- Born: Audrey Ruth Briggs 1920
- Died: June 2005 (aged 84–85)
- Education: Newnham College Cambridge University
- Occupation: Cryptanalyst
- Spouse: Oliver Churchill ​(m. 1946)​
- Children: Toby, Simon, and Flora
- Parent(s): George Briggs Constance Barrow

= Audrey Ruth Briggs =

British cryptanalyst

Audrey Ruth Briggs (1920 – June 2005) was a cryptanalyst at Bletchley Park during World War 2.

== Background ==
Ruth Briggs was the youngest daughter of Rev. Canon George Briggs and Constance (née Barrow). She had two sisters and two brothers, one of whom, David, became Headmaster of King's College School, Cambridge.
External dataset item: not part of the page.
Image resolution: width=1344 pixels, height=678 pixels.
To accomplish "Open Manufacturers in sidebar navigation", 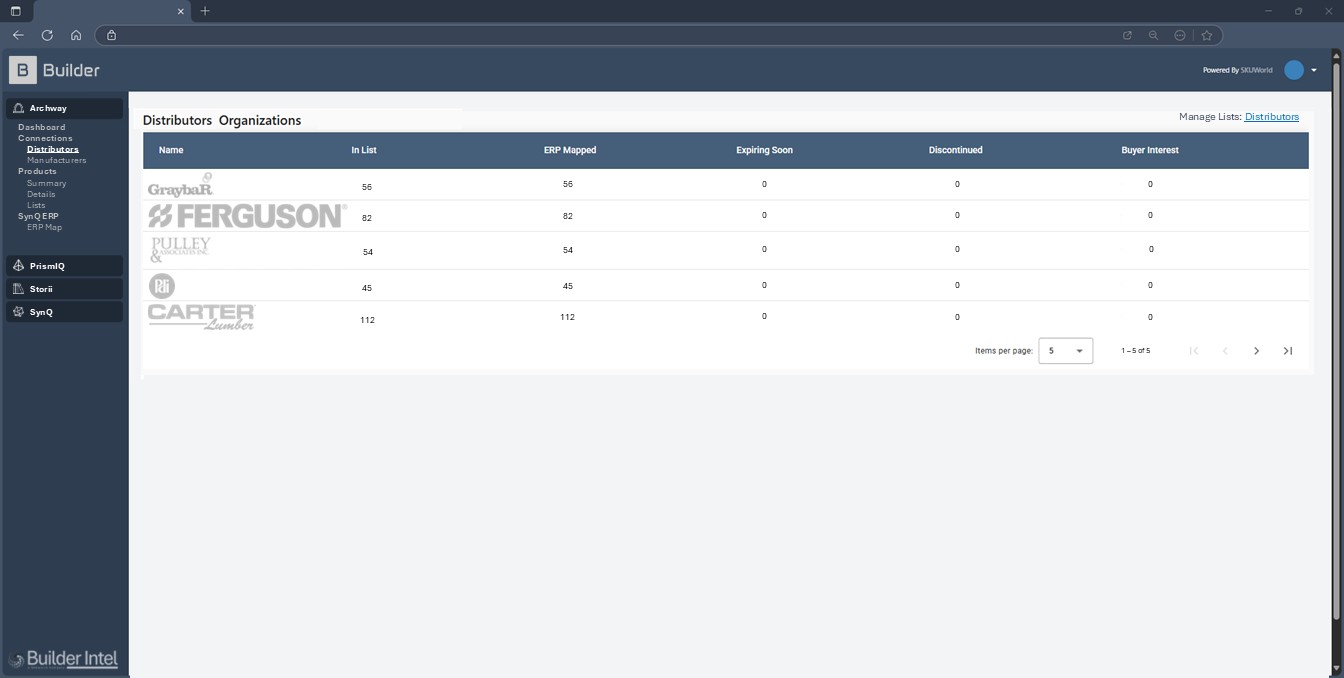I will (x=56, y=160).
She graduated in Modern Languages from Newnham College, Cambridge and from 1942 to 1945, as an expert in German, worked at Bletchley Park as a member of the Z Watch, which translated the decrypted messages. She worked variously in Huts 4 and 5, Block A(N), and Naval Section NS I - German Cryptography.
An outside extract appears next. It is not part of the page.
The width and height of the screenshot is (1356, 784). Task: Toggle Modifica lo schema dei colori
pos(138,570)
Briggs's work has been recognised in breaking codes used by the Axis powers during the war. Around 75% of the Bletchley Park staff were women but few female codebreakers were recognised for their work.

In 1946 she married former SOE Officer Major Oliver Churchill DSO MC in Worcester Cathedral where her father was a Canon, and she had three children, Toby, Simon, and Flora.